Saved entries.
####
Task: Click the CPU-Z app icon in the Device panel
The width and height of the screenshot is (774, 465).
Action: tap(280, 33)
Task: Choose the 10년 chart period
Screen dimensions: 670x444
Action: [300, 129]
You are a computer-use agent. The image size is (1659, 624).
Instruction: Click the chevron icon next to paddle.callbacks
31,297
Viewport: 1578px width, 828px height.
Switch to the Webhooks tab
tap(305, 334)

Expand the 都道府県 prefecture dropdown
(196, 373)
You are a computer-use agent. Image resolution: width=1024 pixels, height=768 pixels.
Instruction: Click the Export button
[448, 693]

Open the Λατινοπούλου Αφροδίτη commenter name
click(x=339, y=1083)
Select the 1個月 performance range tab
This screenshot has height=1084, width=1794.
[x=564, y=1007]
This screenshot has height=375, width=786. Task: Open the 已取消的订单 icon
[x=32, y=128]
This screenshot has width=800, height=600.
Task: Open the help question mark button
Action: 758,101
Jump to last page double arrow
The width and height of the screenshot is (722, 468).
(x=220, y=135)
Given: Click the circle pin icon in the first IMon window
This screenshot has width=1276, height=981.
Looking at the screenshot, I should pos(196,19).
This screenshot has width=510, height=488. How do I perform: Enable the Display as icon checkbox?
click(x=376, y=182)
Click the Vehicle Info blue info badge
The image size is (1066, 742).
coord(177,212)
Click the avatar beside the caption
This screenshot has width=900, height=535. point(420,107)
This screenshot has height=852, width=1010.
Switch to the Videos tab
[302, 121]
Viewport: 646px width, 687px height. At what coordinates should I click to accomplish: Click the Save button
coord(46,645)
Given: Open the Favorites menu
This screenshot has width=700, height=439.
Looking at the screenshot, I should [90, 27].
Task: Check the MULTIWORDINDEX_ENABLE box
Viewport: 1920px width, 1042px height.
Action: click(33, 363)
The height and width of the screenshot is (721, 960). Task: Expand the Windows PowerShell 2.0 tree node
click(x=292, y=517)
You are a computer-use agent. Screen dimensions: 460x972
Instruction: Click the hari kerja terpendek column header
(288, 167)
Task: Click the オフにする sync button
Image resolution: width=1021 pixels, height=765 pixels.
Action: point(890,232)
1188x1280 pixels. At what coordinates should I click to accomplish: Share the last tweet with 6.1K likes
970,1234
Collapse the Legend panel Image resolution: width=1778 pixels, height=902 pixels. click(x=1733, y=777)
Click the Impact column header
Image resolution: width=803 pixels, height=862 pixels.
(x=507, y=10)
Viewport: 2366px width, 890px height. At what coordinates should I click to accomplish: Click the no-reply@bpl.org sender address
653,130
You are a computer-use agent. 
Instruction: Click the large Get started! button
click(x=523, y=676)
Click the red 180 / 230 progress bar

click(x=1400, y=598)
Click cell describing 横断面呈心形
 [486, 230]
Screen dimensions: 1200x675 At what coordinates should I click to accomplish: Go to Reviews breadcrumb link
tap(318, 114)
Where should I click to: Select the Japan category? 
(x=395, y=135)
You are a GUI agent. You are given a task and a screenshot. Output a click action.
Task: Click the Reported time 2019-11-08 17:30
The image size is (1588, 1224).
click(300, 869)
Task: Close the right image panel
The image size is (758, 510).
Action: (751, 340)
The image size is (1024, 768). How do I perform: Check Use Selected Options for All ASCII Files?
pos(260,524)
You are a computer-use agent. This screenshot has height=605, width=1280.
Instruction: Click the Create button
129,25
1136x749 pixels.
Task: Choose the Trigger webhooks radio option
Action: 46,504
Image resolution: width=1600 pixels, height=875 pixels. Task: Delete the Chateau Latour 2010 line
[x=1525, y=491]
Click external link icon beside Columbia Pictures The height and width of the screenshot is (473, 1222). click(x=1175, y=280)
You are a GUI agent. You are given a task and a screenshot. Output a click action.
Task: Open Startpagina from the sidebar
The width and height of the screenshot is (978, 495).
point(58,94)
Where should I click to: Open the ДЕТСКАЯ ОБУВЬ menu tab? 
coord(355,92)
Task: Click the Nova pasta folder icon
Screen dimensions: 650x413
####
WHAT IS BEING ASKED.
All records shown above are to be output exactly.

OUTPUT OF THE EXERCISE.
Task: Click the CPU-Z app icon in the Device panel
The width and height of the screenshot is (774, 465).
Action: tap(280, 33)
Task: Choose the 10년 chart period
Screen dimensions: 670x444
Action: [300, 129]
You are a computer-use agent. The image size is (1659, 624).
Instruction: Click the chevron icon next to paddle.callbacks
31,297
Viewport: 1578px width, 828px height.
Switch to the Webhooks tab
tap(305, 334)

Expand the 都道府県 prefecture dropdown
(196, 373)
You are a computer-use agent. Image resolution: width=1024 pixels, height=768 pixels.
Instruction: Click the Export button
[448, 693]

Open the Λατινοπούλου Αφροδίτη commenter name
click(x=339, y=1083)
Select the 1個月 performance range tab
This screenshot has height=1084, width=1794.
[x=564, y=1007]
This screenshot has height=375, width=786. Task: Open the 已取消的订单 icon
[x=32, y=128]
This screenshot has width=800, height=600.
Task: Open the help question mark button
Action: 758,101
Jump to last page double arrow
The width and height of the screenshot is (722, 468).
(x=220, y=135)
Given: Click the circle pin icon in the first IMon window
This screenshot has width=1276, height=981.
Looking at the screenshot, I should pos(196,19).
This screenshot has width=510, height=488. How do I perform: Enable the Display as icon checkbox?
click(x=376, y=182)
Click the Vehicle Info blue info badge
The image size is (1066, 742).
coord(177,212)
Click the avatar beside the caption
This screenshot has width=900, height=535. point(420,107)
This screenshot has height=852, width=1010.
Switch to the Videos tab
[302, 121]
Viewport: 646px width, 687px height. At what coordinates should I click to accomplish: Click the Save button
coord(46,645)
Given: Open the Favorites menu
This screenshot has width=700, height=439.
Looking at the screenshot, I should [90, 27].
Task: Check the MULTIWORDINDEX_ENABLE box
Viewport: 1920px width, 1042px height.
Action: click(33, 363)
The height and width of the screenshot is (721, 960). Task: Expand the Windows PowerShell 2.0 tree node
click(x=292, y=517)
You are a computer-use agent. Screen dimensions: 460x972
Instruction: Click the hari kerja terpendek column header
(288, 167)
Task: Click the オフにする sync button
Image resolution: width=1021 pixels, height=765 pixels.
Action: point(890,232)
1188x1280 pixels. At what coordinates should I click to accomplish: Share the last tweet with 6.1K likes
970,1234
Collapse the Legend panel Image resolution: width=1778 pixels, height=902 pixels. click(x=1733, y=777)
Click the Impact column header
Image resolution: width=803 pixels, height=862 pixels.
(x=507, y=10)
Viewport: 2366px width, 890px height. At what coordinates should I click to accomplish: Click the no-reply@bpl.org sender address
653,130
You are a computer-use agent. 
Instruction: Click the large Get started! button
click(x=523, y=676)
Click the red 180 / 230 progress bar

click(x=1400, y=598)
Click cell describing 横断面呈心形
 [486, 230]
Screen dimensions: 1200x675 At what coordinates should I click to accomplish: Go to Reviews breadcrumb link
tap(318, 114)
Where should I click to: Select the Japan category? 
(x=395, y=135)
You are a GUI agent. You are given a task and a screenshot. Output a click action.
Task: Click the Reported time 2019-11-08 17:30
The image size is (1588, 1224).
click(300, 869)
Task: Close the right image panel
The image size is (758, 510).
Action: (751, 340)
The image size is (1024, 768). How do I perform: Check Use Selected Options for All ASCII Files?
pos(260,524)
You are a computer-use agent. This screenshot has height=605, width=1280.
Instruction: Click the Create button
129,25
1136x749 pixels.
Task: Choose the Trigger webhooks radio option
Action: 46,504
Image resolution: width=1600 pixels, height=875 pixels. Task: Delete the Chateau Latour 2010 line
[x=1525, y=491]
Click external link icon beside Columbia Pictures The height and width of the screenshot is (473, 1222). click(x=1175, y=280)
You are a GUI agent. You are given a task and a screenshot. Output a click action.
Task: Open Startpagina from the sidebar
The width and height of the screenshot is (978, 495).
point(58,94)
Where should I click to: Open the ДЕТСКАЯ ОБУВЬ menu tab? 
coord(355,92)
Task: Click the Nova pasta folder icon
Screen dimensions: 650x413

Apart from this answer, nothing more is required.